In Robert Heinlein’s “The Moon Is A Harsh Mistress,” a lunar colony rebels against Earth rule. Their primary weapons are mass drivers, electromagnetic catapults used to launch ore into space for refining and processing in orbital factories. The rebels re-aim them at Earth.
In essence, they are threatening to toss big rocks at the Earth, a flashback to medieval times. But because those rocks will be falling from space, they’ll hit with a force greater than an atomic bomb — and they do.
For years, actual weapons were — by and large — kept out of space by treaties. This was not some high principle, but simple fear: all parties were afraid of the others gaining advantage in this new celestial arms race, and agreed to the terms to avoid losing an advantage.
But the collapse of the Soviet Union changed all those equations. Suddenly, we had no one to negotiate with.
The United States saw that there were other threats on the horizon — such as North Korea’s experimentation with long-range missiles and nuclear weapons — and started looking to space for defense. While it’s nice to see an incoming missile from space, it’s even better to stop it from there before it gets too close to us. This led to a resurgence in ballistic missile defense measures, something we had signed away in various treaties — but the nation we had made those pacts with no longer existed.
Next up, Communist China — which has placed a man in orbit and is working towards becoming the second nation to put a man on the moon — kicked its anti-satellite program into high gear. They made at least one unannounced test of one system, destroying one of their own weather satellites and unleashing a storm of highly-destructive debris in Earth orbit.

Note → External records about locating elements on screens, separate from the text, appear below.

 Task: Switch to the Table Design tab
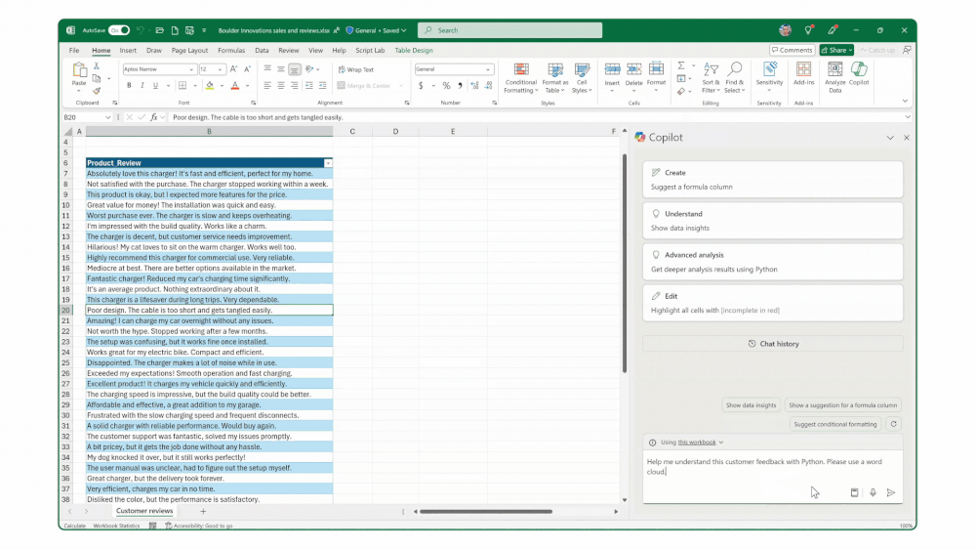coord(414,50)
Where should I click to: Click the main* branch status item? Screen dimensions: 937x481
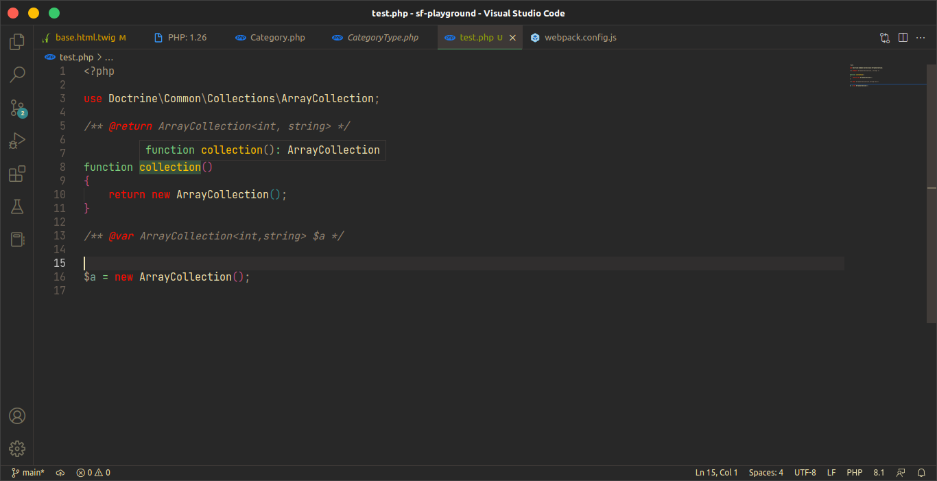click(x=28, y=473)
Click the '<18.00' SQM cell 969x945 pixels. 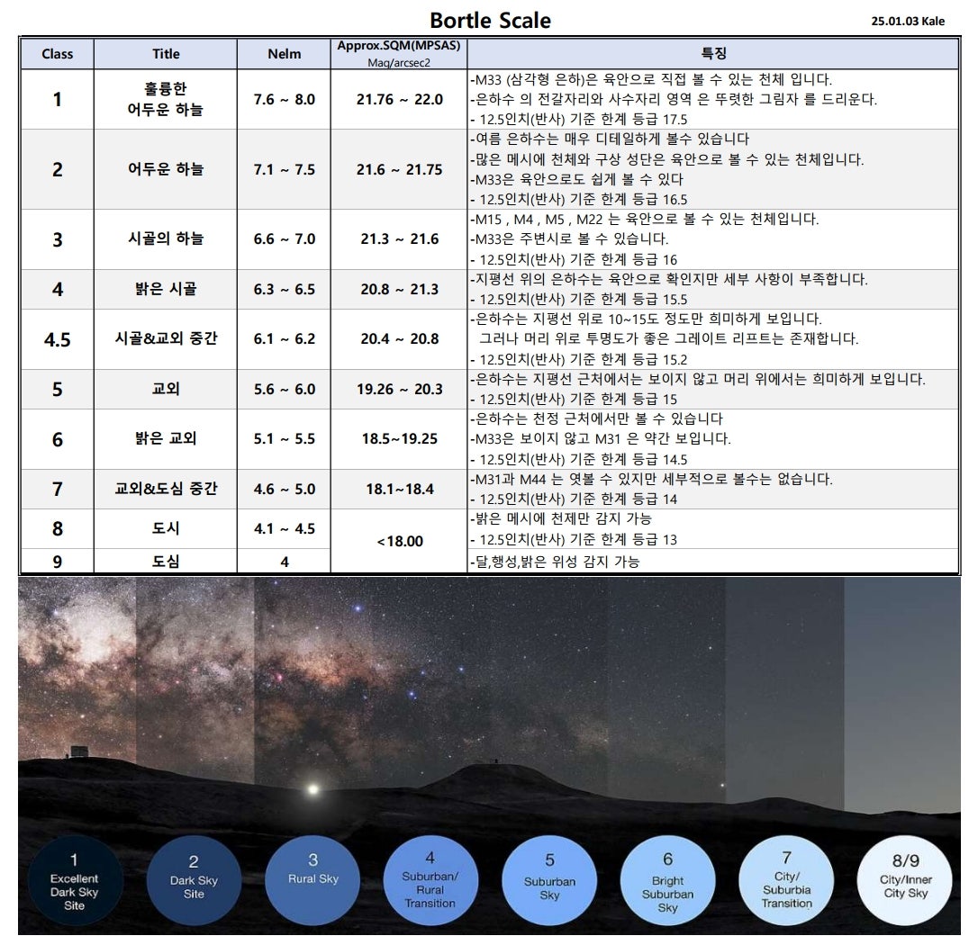399,541
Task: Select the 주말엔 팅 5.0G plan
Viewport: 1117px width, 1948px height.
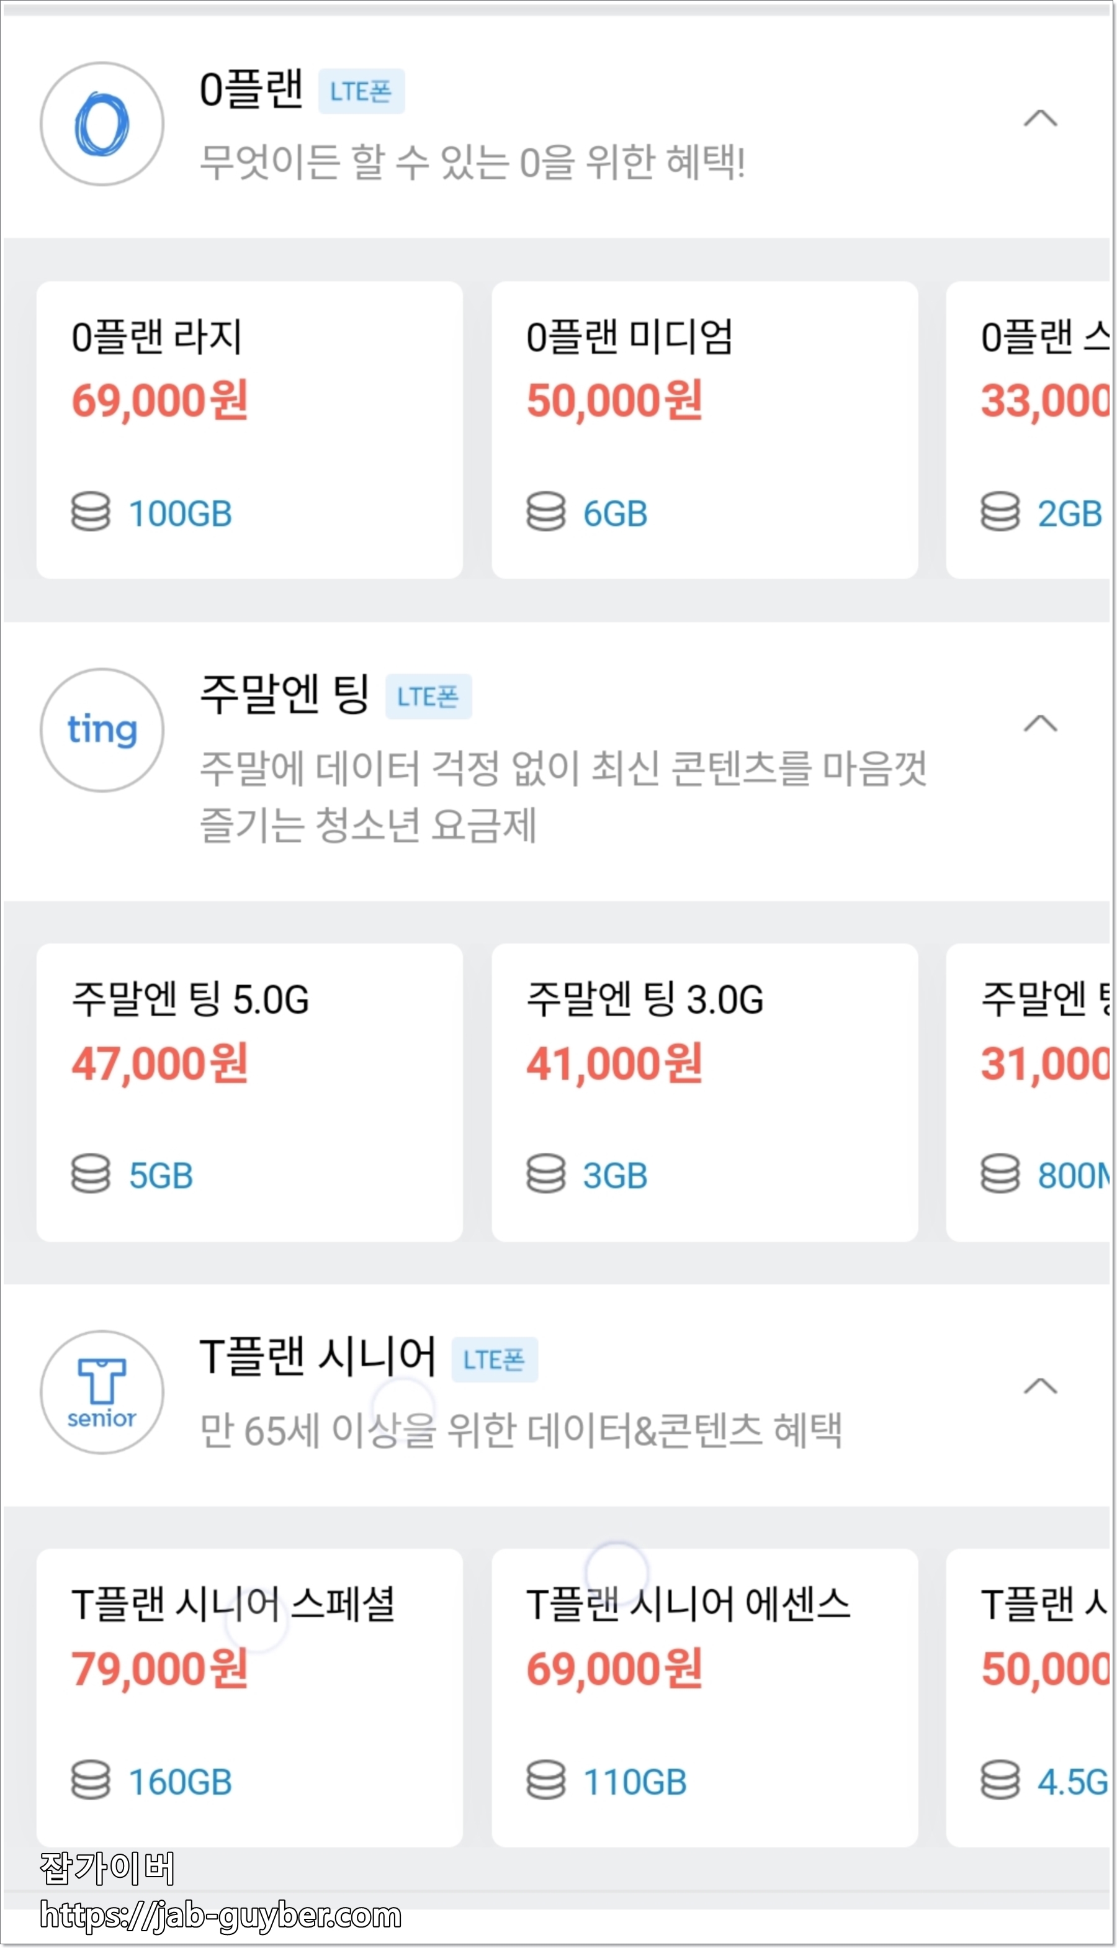Action: click(249, 1092)
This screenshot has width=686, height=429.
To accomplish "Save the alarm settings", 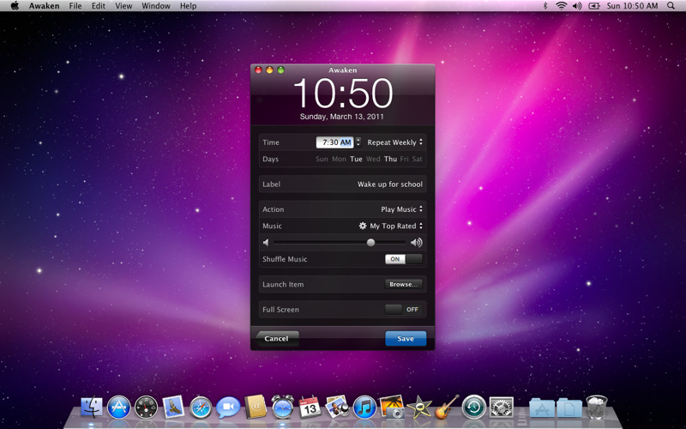I will tap(405, 339).
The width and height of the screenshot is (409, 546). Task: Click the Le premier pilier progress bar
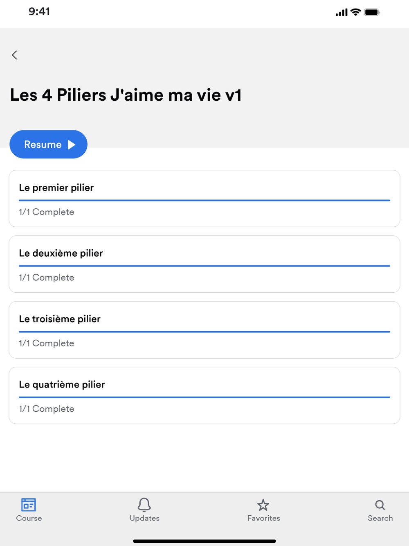205,200
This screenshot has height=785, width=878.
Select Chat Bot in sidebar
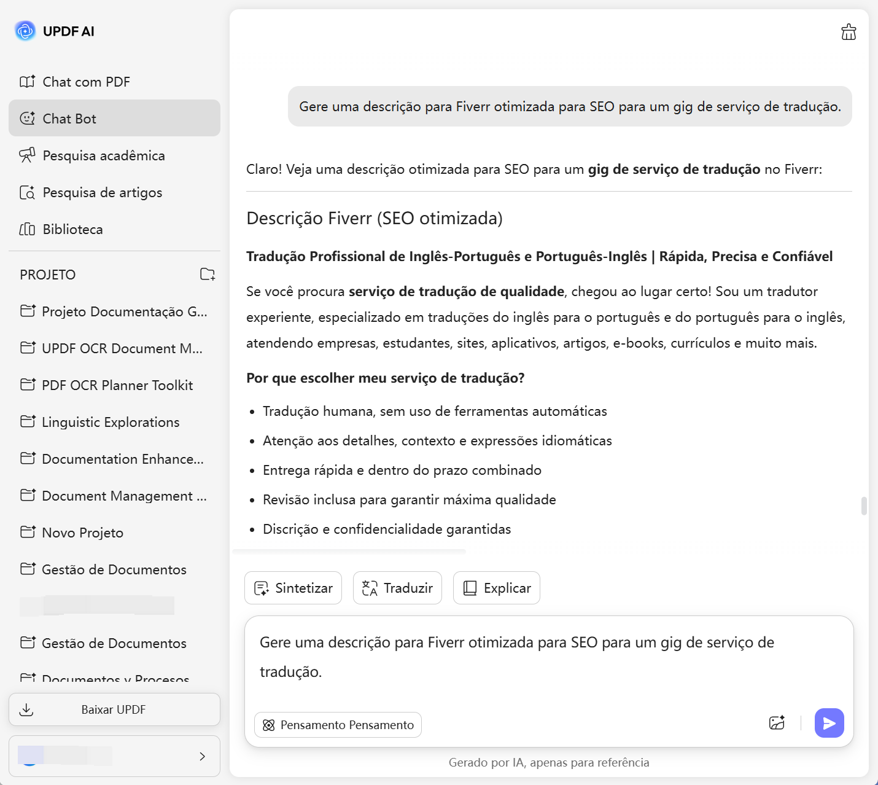click(x=69, y=119)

For all the grand talk about the war-mongering US, so far all of our efforts towards militarizing space have been theoretical. We’ve discussed notions, kicked around theories, made some small-scale tests. The Chinese have actually carried out full-scale tests and proven their capabilities.
Perhaps we should try to stuff the genie back in the bottle and once again free the heavens of the threat of warfare, of bringing our conflicts to the stars. The real challenge will be in getting all the parties who can do so to oblige — and in a verifiable way.
After all, all the mice in the world can vote to bell the cat — but the cat has to agree to abide by the vote.